When using 1997 CMS guidelines, the status of three chronic or inactive conditions can be substituted for four elements of the HPI. However, the entire visit must then be coded using 1997 guidelines. According to CMS 1995 and 1997 E/M guidelines, the review of systems (ROS) and/or past, family, and social history (PFSH) may be recorded by ancillary staff or on a form completed by the patient; the same guidelines are silent as to who can record the HPI. Some carriers have issued policy statements that only the physician may record HPI elements. Currently, these carriers include WPS, Palmetto GBA, and Noridian. You should verify with your local Medicare carrier what its policy is regarding HPI documentation.

Unfair policies can be challenged at a regional level through claim appeals. Dermatologists are advised to review their local carrier policies for more specific E/M guidelines. [pagebreak]

Examples:

Example 1:

Patient presents with an itchy (severity) and now sore due to scratching (context) rash on underarms (location) of four days (duration) with no help from an over-the-counter ointment (modifying factors).

You documented the severity, context, location, duration, and modifying factors related to the patient’s presenting condition. This qualifies as an extended or comprehensive HPI.

Example 2:

Patient presents with psoriasis, stable with the new medication; worsening eczema around the ears and neck since last visit; and warts on the left foot, previously treated cryogenically, that have spread.
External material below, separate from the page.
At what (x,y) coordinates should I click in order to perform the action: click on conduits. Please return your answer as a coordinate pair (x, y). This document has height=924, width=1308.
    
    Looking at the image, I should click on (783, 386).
You documented three chronic conditions. If you code the entire visit using the 1997 E/M guidelines, this qualifies as an extended or comprehensive HPI.

Example 3:

Patient presents with a tender papule on the right ear and an itchy patch on the left leg. No other historical elements are noted.

You documented the location and symptoms for two conditions; many local carriers direct their auditors to count HPI elements only once, even if documented for multiple distinct problems. This is unlikely to qualify as an extended HPI in most states.